___ Source information ___

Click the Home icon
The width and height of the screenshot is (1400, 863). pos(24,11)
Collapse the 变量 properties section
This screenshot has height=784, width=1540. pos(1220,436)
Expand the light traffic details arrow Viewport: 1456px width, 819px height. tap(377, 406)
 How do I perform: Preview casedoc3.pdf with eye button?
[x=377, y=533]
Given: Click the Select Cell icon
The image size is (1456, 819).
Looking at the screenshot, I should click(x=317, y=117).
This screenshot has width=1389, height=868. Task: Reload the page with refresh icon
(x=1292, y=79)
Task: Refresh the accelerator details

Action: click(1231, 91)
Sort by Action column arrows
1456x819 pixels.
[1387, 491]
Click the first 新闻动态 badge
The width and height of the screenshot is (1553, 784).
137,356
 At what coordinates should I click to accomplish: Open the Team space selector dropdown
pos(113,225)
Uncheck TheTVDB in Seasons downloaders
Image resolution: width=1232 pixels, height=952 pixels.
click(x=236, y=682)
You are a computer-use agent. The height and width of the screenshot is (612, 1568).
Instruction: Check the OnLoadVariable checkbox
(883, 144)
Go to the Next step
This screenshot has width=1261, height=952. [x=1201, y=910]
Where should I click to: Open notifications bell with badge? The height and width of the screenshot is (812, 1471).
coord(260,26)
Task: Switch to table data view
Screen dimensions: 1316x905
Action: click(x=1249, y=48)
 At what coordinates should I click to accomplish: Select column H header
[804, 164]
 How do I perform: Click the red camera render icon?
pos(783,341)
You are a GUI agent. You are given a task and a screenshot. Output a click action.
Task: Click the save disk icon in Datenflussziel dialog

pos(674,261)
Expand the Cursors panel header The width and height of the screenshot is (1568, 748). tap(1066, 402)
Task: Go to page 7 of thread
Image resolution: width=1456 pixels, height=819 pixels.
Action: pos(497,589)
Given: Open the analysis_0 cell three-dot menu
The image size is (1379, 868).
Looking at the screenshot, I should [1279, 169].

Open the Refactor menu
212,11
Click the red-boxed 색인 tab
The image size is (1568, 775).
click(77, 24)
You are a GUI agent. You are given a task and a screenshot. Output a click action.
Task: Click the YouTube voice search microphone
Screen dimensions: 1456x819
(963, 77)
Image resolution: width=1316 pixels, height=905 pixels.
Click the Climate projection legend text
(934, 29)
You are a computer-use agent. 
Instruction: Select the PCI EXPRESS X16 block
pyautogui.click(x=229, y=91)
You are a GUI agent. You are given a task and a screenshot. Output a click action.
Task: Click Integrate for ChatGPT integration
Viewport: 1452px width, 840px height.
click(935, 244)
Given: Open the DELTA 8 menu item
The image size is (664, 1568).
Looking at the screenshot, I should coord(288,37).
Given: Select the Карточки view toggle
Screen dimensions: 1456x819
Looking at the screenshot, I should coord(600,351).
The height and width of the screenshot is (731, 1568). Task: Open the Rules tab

___

Pick out all lines from the data above in which the word "computer" appears.

■ Task response ■
You are a computer-use agent. The height and width of the screenshot is (612, 1568).
You are a computer-use agent. 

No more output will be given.